● PASSAGE TO READ:
━━━━━━━━━━━━━━━━━━━━

There's a connection between the bacteria living in your digestive tract and your brain. The specifics of this are not fully understood yet. Your gut bacteria do a substantial amount of digestion for you, breaking down the food you eat into molecules that your intestines can absorb. The bacteria live in your intestine because they also consume some of the food that you eat. The research suggests that the bacteria can send signals to your brain that influence what you choose to eat.
Your cravings might not actually be 'yours', in a sense.
This is rather interesting to me, as I have gut issues where I should be limiting my consumption of red meat. Red meat, specifically beef, in excess gives me rather uncomfortable toilet visits, however completely refraining from any at all causes flare ups in my mental conditions (namely, my depression and CPTSD symptoms are somewhat more exaggerated). It's at this point where I would crave something like a burger, almost like an addiction that somehow lay dormant until that moment, and my mood is lifted for some time afterwards.
I'm not within the field of science, however I have been noting how my diet affects my gut and mind for many years now, and that's just what I've noticed. It makes sense to me for a study to prove some correlation as well between the gut and brain.

━━━━━━━━━━━━━━━━━━━━

● DATA SUPPLIED:
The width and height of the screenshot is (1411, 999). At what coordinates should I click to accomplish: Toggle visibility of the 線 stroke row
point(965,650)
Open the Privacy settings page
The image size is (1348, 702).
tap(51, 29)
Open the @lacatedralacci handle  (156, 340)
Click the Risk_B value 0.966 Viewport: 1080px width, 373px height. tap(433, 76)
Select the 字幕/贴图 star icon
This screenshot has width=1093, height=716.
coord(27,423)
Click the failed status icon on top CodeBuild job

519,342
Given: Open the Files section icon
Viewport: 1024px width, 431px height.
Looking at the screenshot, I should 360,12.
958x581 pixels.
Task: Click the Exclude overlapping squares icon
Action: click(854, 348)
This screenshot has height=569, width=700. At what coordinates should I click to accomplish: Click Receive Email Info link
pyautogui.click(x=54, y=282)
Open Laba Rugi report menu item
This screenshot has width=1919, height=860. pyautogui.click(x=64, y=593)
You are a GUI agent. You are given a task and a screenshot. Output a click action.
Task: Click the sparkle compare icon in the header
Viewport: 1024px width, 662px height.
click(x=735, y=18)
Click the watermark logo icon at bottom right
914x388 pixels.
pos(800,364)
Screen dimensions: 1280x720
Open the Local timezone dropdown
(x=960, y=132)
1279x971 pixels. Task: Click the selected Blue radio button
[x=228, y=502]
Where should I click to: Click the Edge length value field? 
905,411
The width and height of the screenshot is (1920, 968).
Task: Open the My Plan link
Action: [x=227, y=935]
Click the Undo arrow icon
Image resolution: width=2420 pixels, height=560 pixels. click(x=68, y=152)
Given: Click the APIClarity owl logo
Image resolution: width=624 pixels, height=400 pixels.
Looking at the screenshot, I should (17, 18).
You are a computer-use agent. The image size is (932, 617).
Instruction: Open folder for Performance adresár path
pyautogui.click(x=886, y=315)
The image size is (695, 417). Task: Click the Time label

━━━━━━━━━━━━━━━━━━━━

● WORK TASK A: Change "burger" to "steak sandwich" in the text on gut bacteria and the brain, and give the part between "Your cravings might" and "gut and brain.", inclusive.
● WORK TASK B: Go on with the text about gut bacteria and the brain from the point where it stops.

● RESPONSE BOX A:
Your cravings might not actually be 'yours', in a sense.
This is rather interesting to me, as I have gut issues where I should be limiting my consumption of red meat. Red meat, specifically beef, in excess gives me rather uncomfortable toilet visits, however completely refraining from any at all causes flare ups in my mental conditions (namely, my depression and CPTSD symptoms are somewhat more exaggerated). It's at this point where I would crave something like a steak sandwich, almost like an addiction that somehow lay dormant until that moment, and my mood is lifted for some time afterwards.
I'm not within the field of science, however I have been noting how my diet affects my gut and mind for many years now, and that's just what I've noticed. It makes sense to me for a study to prove some correlation as well between the gut and brain.

● RESPONSE BOX B:
There’s a theory that says this is the case (I can’t remember the name) but if it was accurate it’s probably been thoroughly destroyed by the modern diet which is laden with foods that push reward cravings (like excessive carbohydrates)
Rarely. Common food cravings follow a druglike addiction pathway more than a nutrient deficiency one. Beyond the known drugs in your food like the sugar, caffeine, and alcohol, you'll crave weird features like the texture, blandness, or familiarity. Pay no mind to the unrecognizable chemical ingredient cocktail known only to increase profits.
Memories are weird. Combinations of random circumstances might cause you to remember the last time when you are the item, and how it made you feel afterwards
Makes sense from an evolutionary standpoint; "I'm thirsty. I don't crave water. I get dehydrated and die" vs "I'm thirsty. I get water. I don't die and have babies with Bob" - the person who had a craving passes on their genes
Hypoglycemia will trigger cravings for any food, no specific craving, just a feeling of "I need to eat or drink as much as I can and don't stop." It actually took me so long to limit myself to only eaying the necessary carbs to get blood sugar above 80 again instead of constantly bullwhipping my blood sugar from 50 to 300 and then correcting it below 180.
Hyperglycemia will trigger the most insane dehydration and craving to drink everything I can get my hands on and never stop.
I've noticed a distinct difference in how good/strong salt tastes at times. I suspect it's electrolyte embalance and/or dehydration usually. But I'm just making guesses.
Yeah, I reckon that's definitely a thing. Have you heard of how some pregnant women want to eat dirt? Because creating a child reqires many trace minerals that are commonly found in dirt.
I do recon this sense can be corrupted by modern over proceeded shit.